Interface element records

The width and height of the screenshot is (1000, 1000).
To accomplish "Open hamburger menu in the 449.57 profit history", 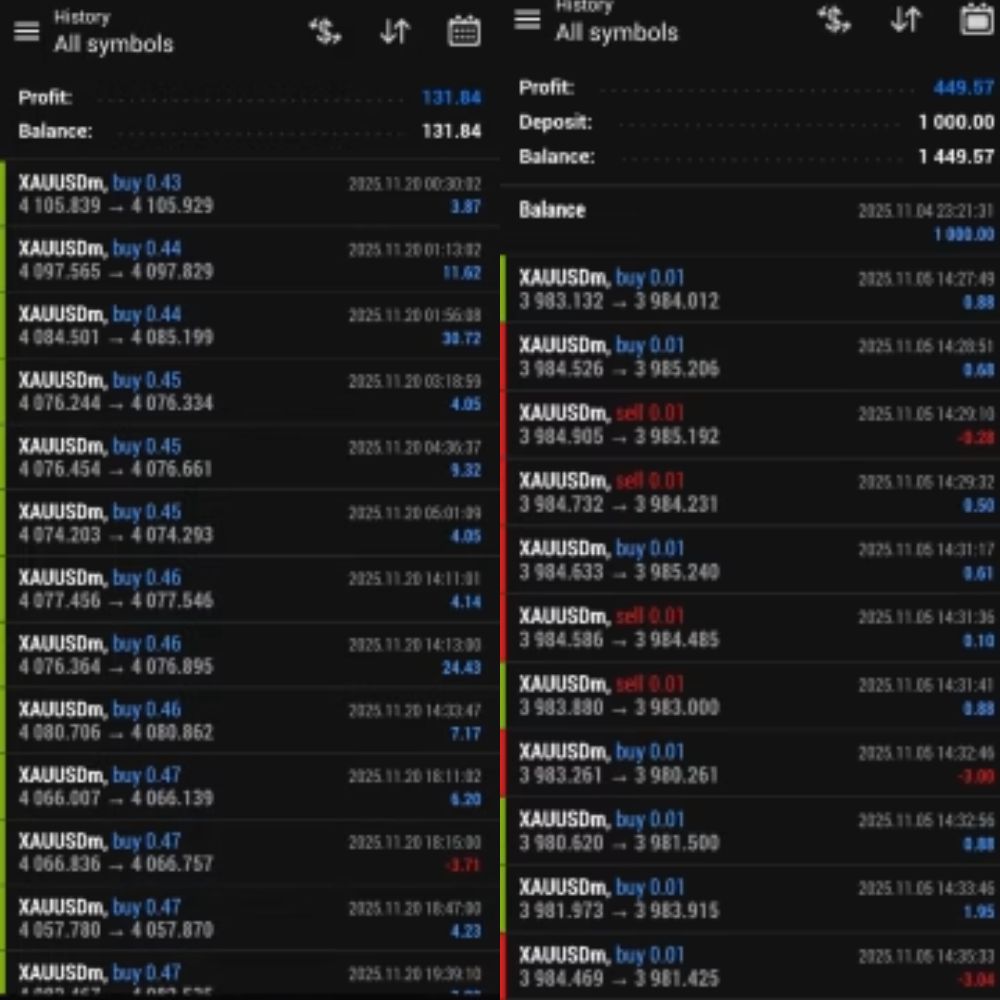I will (x=527, y=20).
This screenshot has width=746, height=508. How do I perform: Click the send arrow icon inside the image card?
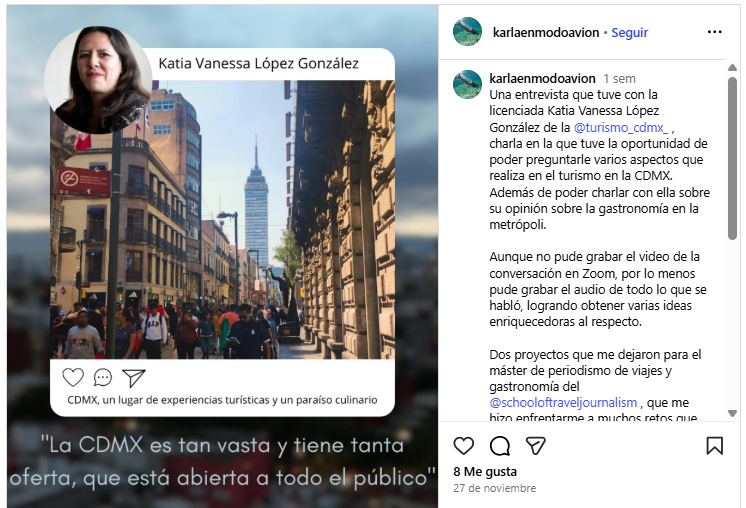pos(134,378)
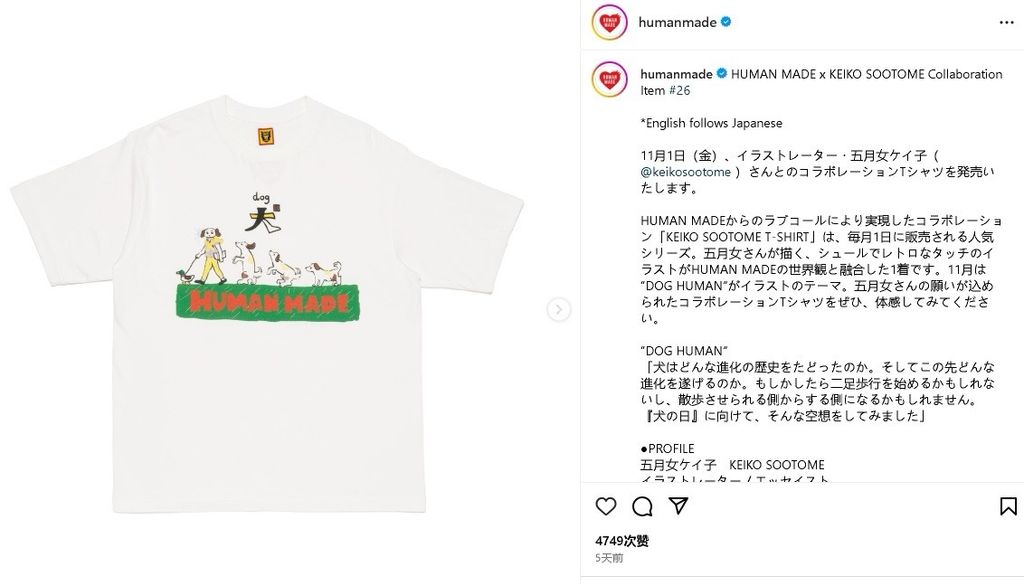Like the post with the heart icon

[606, 506]
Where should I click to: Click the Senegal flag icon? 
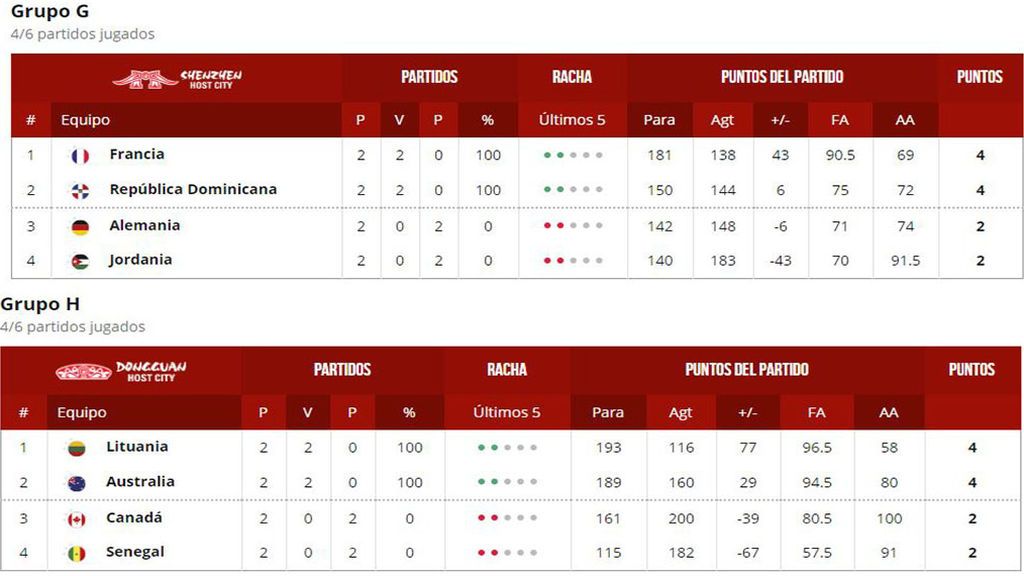click(x=76, y=554)
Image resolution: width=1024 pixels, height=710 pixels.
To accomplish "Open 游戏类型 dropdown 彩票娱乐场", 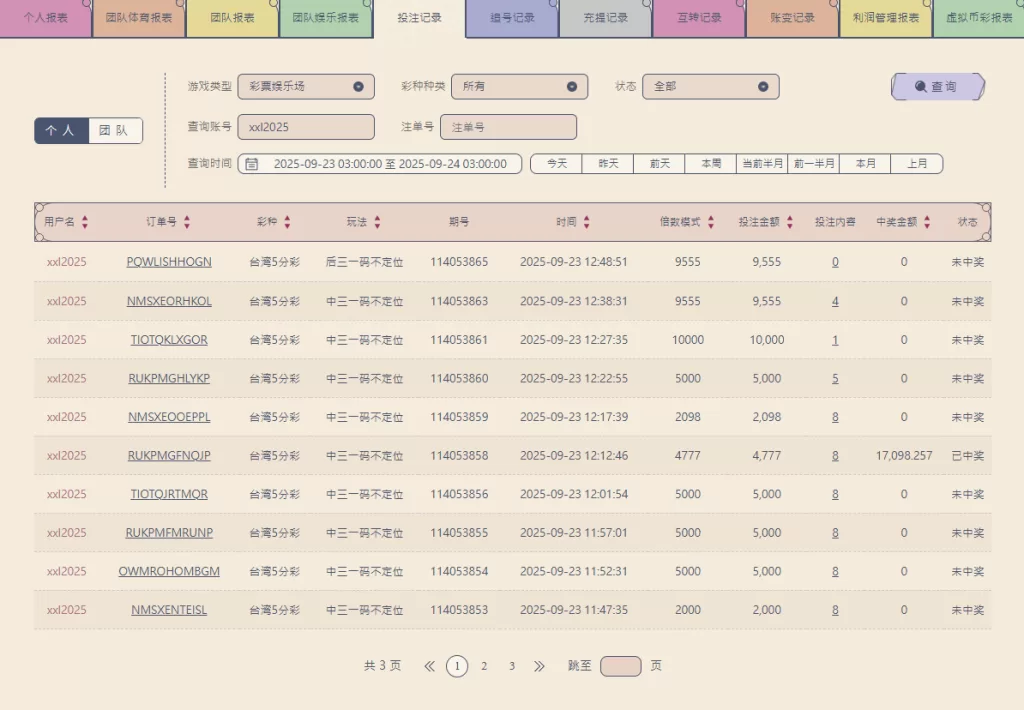I will click(x=306, y=87).
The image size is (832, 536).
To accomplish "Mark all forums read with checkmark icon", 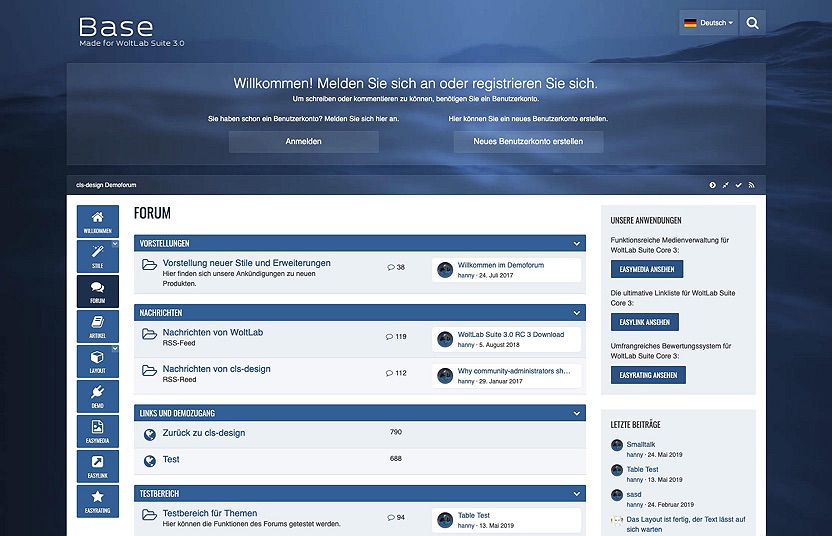I will click(x=739, y=185).
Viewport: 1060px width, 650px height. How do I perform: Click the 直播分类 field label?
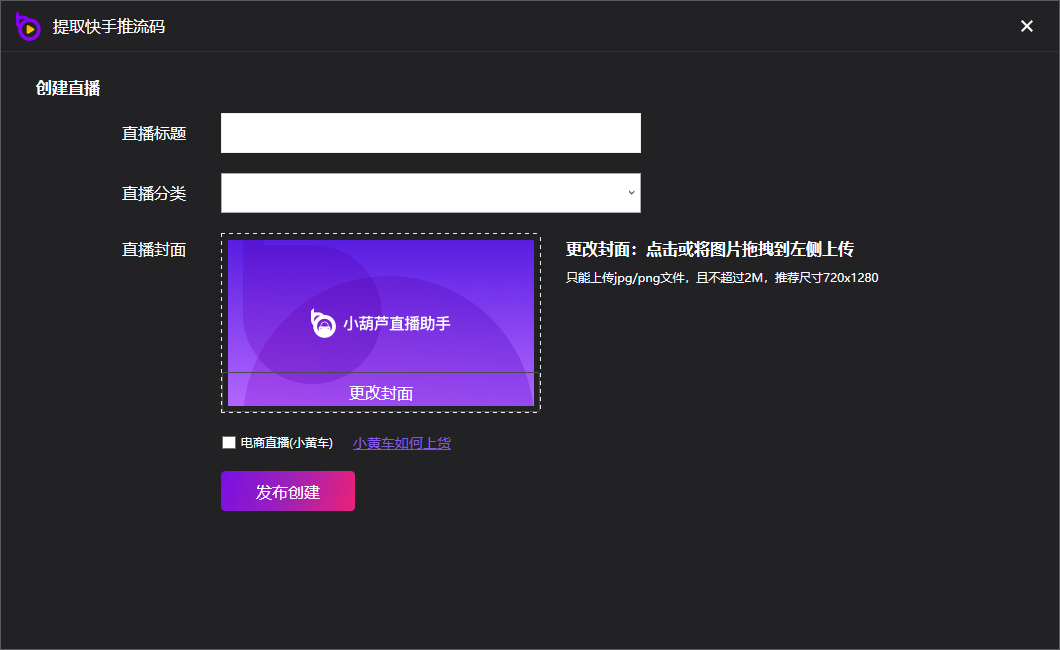(x=154, y=193)
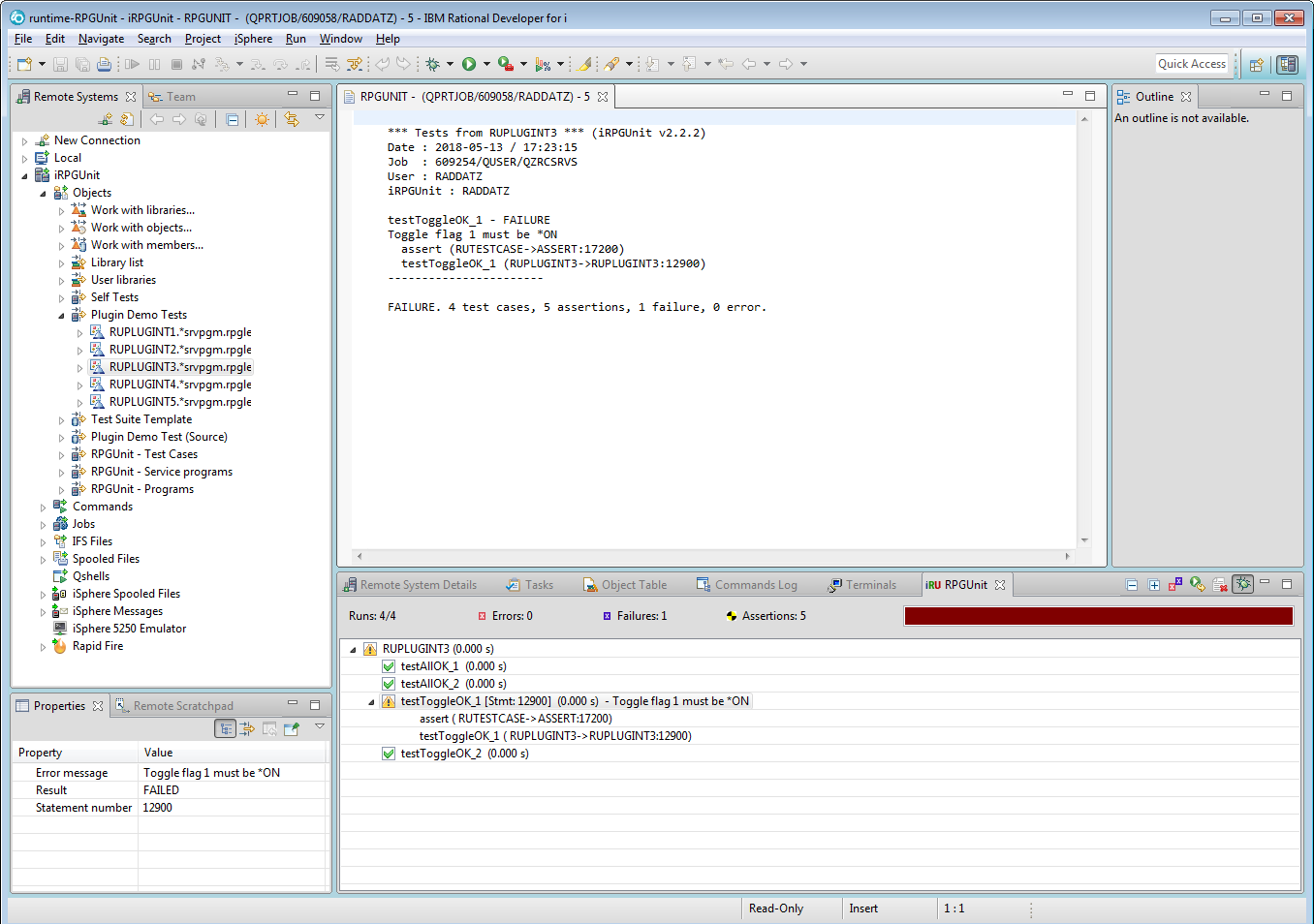
Task: Create a new connection in Remote Systems toolbar
Action: tap(106, 118)

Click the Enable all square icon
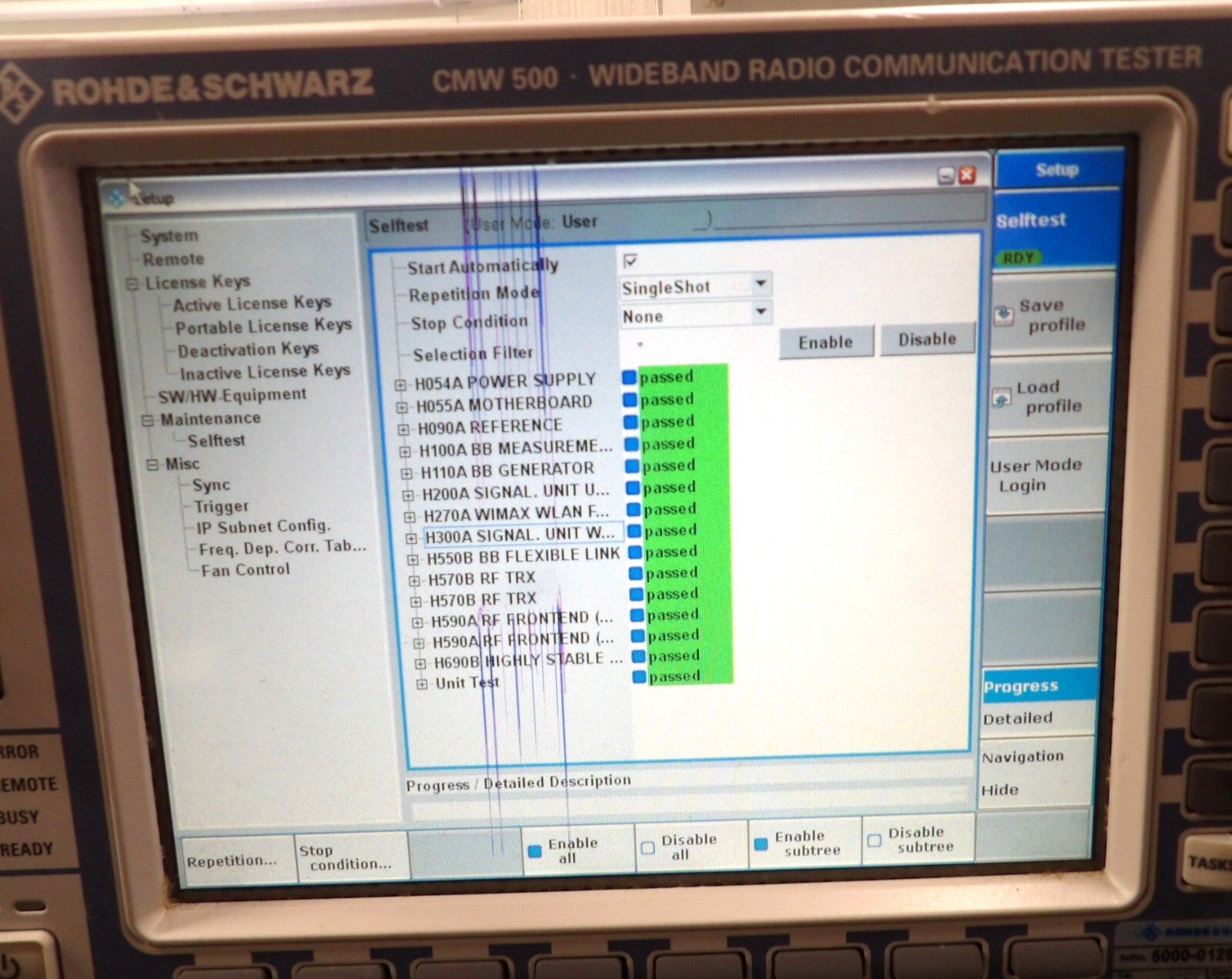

• [What the task asks]
Recast the lines from the one containing "Viewport: 1060px width, 650px" through the end of the records as a JSON list of strings, one string per line, with blank lines and pictures omitted.

• [Task solution]
[
  "Viewport: 1060px width, 650px height. How do I perform: Click the 直播分类 field label?",
  "(x=154, y=193)",
  "Task: Create a new connection in Remote Systems toolbar",
  "Action: tap(106, 118)",
  "Click the Enable all square icon"
]